As wedding fever goes global, it seems that we could do with a royal wedding boost to our marriage rates. In England and Wales they have recently fallen to an all-time low and 46 per cent of our children are now born outside wedlock. This week, the Centre for Social Justice (CSJ) released a new report showing that this lack of formal family structures is without historical precedent.
Yet the absence of the marriage ceremony makes a profound difference to the survival of couples' relationships.
The CSJ estimates that children born today have only a 50-per-cent chance of reaching the age of 16 in an intact household.
The main source of this breakdown is not divorce but fragile cohabitation. This parental separation is hard for children to cope with and the increasing rate of family breakdown harms a child's prospects, making it much more likely that they will fail at school, start using drugs and struggle to get jobs.
Family structure is important for children and marriage remains key to the endurance of that structure. David Cameron recognized its importance in his Conference speech last year, but we've heard little since.
Ed Miliband, the Labour leader, and his girlfriend, Justine Thornton, whose wedding will take place next month, seem to be late converts to the advantages of marriage. Miliband has firmly rebutted any suggestion that his marriage is politically expedient. But this mark of commitment to the mother of his two young sons will certainly help to offset the bad press he received last year when it was revealed that he had failed to register as the father of his first child. Such an apparently casual attitude toward his family obligations created an impression he has since been keen to counteract.
Last month, Miliband gave a speech to the Resolution Foundation, an organization with close links to Labour whose declared mission is the design of policies to support low-to middle-earning households. These are the families who do not depend on welfare handouts for their main source of income, but who cannot be classed as well off and who suffer from some of the highest marginal rates of tax when they try to improve their earnings.
Traditionally, these are the families who have been wooed by the Conservatives: The strivers who want to improve their lives through their own efforts, provide for their children and stick together to give those children the best start in life. Many of them have already lost out since the Coalition came to power, due to cuts in family-based tax credits and the freezing of child benefit.
Those with only one breadwinner and one stay-at-home parent are being particularly hard hit. They have the least to gain from the increase in personal tax allowances and, if they have incomes of around $60,000 a year, will soon lose their child benefit altogether -a significant cut in the family budget, especially if they have more than one child. By taking up the cause of these families and giving shape and meaning to his previously inept definition of the "squeezed middle," Ed Miliband should be giving the Conservative-led Coalition pause for thought.

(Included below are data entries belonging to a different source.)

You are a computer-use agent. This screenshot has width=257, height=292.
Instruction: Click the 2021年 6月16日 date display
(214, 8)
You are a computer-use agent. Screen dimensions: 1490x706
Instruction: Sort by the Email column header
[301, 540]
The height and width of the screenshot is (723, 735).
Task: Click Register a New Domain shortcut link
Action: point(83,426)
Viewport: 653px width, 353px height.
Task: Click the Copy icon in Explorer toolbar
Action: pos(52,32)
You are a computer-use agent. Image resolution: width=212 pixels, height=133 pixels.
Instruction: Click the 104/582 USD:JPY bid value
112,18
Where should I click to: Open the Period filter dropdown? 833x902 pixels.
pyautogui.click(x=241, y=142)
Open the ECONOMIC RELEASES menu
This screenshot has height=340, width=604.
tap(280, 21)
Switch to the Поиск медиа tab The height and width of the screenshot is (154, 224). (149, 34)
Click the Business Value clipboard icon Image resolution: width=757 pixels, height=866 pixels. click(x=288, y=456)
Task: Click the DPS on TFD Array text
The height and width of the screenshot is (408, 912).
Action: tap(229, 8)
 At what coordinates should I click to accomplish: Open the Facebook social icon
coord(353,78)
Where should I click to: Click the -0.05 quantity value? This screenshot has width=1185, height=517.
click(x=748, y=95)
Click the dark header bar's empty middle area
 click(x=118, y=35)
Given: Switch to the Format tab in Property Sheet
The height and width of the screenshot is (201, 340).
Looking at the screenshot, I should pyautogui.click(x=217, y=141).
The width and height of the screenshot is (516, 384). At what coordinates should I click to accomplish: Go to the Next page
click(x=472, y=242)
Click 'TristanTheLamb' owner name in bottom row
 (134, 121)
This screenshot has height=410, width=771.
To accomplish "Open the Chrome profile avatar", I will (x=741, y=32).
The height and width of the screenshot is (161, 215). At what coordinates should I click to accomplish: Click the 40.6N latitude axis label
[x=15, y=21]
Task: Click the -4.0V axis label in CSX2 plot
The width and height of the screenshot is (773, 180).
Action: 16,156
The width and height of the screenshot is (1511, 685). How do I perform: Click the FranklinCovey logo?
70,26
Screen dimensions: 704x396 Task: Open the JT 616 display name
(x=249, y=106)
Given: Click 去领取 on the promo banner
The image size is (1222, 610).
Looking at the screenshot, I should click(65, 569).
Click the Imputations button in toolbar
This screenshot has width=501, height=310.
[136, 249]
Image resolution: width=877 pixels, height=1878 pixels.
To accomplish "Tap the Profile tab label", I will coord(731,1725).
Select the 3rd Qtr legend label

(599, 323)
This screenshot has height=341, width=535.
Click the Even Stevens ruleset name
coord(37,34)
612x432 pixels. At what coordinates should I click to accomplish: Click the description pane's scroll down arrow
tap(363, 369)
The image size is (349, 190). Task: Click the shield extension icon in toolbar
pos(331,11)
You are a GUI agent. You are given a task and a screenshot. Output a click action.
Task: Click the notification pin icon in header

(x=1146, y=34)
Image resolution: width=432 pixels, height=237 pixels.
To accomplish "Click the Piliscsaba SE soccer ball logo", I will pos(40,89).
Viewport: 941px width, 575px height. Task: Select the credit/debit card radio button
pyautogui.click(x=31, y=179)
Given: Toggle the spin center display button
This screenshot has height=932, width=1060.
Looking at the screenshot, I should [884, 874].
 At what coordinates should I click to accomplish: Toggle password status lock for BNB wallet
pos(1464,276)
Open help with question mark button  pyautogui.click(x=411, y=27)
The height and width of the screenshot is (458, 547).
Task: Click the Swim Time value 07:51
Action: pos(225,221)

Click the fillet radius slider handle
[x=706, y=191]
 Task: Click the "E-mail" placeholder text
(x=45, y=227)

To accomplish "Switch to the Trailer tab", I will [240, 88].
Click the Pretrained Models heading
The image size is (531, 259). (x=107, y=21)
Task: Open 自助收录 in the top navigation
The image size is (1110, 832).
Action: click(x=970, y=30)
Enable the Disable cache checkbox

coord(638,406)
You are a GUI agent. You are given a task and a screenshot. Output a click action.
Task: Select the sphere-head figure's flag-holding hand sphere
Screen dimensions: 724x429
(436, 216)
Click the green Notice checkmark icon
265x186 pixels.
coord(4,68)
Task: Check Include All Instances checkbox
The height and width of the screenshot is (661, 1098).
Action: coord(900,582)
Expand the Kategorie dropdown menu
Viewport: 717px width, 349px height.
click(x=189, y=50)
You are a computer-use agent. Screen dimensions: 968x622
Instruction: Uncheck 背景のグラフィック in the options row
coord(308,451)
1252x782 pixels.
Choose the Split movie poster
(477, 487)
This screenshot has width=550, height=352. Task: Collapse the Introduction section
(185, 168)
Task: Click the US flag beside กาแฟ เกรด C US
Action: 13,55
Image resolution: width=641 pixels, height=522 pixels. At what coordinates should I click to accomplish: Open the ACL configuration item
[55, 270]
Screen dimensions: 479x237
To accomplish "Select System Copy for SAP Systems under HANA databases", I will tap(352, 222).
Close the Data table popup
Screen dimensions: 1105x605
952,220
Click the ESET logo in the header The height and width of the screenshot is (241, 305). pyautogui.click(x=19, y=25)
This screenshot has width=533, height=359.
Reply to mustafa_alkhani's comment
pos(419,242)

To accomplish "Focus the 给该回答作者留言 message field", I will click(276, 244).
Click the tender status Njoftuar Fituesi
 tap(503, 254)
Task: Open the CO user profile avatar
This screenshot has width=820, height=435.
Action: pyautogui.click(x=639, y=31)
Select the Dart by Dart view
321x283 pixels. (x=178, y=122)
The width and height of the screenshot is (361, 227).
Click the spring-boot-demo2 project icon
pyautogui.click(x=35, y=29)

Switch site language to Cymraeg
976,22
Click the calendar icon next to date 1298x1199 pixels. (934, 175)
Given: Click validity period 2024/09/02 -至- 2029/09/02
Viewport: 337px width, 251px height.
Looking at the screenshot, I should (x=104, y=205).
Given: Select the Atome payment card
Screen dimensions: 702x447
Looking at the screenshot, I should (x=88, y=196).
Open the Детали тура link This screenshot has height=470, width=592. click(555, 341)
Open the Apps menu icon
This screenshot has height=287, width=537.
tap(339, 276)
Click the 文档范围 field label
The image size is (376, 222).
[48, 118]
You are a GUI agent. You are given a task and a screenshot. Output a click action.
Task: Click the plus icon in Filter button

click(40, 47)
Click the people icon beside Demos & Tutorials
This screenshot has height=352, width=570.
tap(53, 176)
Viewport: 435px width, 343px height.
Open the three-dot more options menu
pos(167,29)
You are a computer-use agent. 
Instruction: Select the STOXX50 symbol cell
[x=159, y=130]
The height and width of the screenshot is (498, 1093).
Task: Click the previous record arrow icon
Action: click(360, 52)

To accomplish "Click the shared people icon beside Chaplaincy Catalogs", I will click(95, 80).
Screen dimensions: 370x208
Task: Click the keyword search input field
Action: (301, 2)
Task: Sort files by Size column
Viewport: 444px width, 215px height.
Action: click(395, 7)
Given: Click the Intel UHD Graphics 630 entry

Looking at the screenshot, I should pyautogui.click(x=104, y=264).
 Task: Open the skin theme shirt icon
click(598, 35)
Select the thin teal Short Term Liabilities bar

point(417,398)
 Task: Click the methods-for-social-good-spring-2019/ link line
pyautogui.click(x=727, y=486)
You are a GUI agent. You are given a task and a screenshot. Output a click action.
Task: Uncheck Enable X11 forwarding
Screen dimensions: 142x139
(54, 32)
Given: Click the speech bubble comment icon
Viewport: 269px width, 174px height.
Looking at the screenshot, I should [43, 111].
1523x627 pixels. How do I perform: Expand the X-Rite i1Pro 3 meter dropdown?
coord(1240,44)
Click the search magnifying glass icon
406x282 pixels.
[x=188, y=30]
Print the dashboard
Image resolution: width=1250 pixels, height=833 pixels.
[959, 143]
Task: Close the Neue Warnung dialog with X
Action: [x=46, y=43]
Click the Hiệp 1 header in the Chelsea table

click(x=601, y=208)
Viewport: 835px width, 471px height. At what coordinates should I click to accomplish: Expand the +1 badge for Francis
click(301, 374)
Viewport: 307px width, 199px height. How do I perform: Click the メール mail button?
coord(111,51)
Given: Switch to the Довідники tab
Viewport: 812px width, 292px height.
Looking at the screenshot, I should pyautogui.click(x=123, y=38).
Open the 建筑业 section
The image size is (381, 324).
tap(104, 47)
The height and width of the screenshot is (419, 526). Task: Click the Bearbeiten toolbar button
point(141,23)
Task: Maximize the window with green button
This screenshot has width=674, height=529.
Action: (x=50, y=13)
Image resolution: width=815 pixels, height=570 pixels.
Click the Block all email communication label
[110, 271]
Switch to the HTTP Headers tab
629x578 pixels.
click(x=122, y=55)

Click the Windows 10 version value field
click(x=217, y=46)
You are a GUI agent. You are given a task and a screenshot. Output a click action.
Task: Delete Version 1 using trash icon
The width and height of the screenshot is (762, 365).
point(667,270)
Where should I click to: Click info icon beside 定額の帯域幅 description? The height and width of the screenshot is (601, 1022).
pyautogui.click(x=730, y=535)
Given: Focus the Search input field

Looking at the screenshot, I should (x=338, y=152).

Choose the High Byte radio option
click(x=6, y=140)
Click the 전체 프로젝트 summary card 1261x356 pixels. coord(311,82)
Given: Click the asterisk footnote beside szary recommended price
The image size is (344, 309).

To date, the government's response has been uncertain. On the positive side, Iain Duncan Smith's welfare reforms will reduce the current bias in the benefits system which penalizes poor couples who bring up children together.
This should make it easier for some of the worst-off parents to marry and to stay together. But it does not amount to a coherent and sustained family policy.
The Conservative promise of a tax break for married couples, most likely in the shape of a transferable allowance, has yet to be spelled out, or given a date for implementation.